§ EXERCISE OBJECTIVE:
Quote the entries starting at the line containing "Given: Reload the current page" and ending at the last line of the entries, including both ends.

§ GIVEN DATA:
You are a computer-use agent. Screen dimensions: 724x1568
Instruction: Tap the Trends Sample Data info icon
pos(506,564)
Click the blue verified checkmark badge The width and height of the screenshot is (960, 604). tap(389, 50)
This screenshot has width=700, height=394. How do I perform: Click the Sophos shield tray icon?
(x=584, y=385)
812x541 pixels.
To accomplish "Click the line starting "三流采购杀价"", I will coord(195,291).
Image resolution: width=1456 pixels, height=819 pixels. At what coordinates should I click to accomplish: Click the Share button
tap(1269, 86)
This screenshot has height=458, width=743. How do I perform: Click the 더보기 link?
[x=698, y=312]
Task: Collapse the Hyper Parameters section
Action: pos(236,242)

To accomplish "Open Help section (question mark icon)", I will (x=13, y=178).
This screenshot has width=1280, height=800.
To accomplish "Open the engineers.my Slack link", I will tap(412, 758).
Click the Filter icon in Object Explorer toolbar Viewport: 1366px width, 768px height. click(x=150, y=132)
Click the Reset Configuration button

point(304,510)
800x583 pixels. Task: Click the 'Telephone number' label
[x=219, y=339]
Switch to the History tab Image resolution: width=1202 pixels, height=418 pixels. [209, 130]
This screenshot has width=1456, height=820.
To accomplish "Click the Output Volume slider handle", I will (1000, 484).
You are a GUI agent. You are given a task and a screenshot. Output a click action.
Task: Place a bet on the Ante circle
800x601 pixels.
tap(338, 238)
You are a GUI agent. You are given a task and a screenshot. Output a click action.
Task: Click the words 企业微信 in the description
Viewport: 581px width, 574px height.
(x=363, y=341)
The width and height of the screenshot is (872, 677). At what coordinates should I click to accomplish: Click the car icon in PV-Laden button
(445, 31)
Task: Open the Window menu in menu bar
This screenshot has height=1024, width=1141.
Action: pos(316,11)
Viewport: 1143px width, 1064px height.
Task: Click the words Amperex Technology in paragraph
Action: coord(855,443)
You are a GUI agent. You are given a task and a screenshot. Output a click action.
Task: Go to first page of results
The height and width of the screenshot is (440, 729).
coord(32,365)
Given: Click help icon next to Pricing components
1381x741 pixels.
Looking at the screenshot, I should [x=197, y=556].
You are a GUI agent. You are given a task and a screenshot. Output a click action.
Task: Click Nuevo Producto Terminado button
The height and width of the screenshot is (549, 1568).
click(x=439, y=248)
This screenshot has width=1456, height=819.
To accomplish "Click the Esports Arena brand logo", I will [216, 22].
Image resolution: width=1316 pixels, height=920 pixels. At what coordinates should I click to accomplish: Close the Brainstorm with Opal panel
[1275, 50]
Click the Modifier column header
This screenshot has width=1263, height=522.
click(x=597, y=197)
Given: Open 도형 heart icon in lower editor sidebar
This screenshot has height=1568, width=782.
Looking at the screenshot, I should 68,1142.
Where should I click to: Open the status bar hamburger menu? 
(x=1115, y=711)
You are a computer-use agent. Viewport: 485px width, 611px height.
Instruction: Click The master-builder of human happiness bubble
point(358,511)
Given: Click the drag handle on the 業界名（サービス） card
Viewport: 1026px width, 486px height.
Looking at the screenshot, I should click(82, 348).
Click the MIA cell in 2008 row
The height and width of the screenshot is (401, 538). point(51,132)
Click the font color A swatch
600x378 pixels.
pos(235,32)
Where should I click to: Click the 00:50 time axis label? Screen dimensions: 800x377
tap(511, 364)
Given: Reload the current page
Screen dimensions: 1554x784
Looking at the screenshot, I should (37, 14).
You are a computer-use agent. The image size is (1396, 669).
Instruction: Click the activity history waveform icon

§ TASK SOLUTION:
Given: Reload the current page
Screen dimensions: 1554x784
Looking at the screenshot, I should (37, 14).
You are a computer-use agent. The image size is (1396, 669).
Instruction: Click the activity history waveform icon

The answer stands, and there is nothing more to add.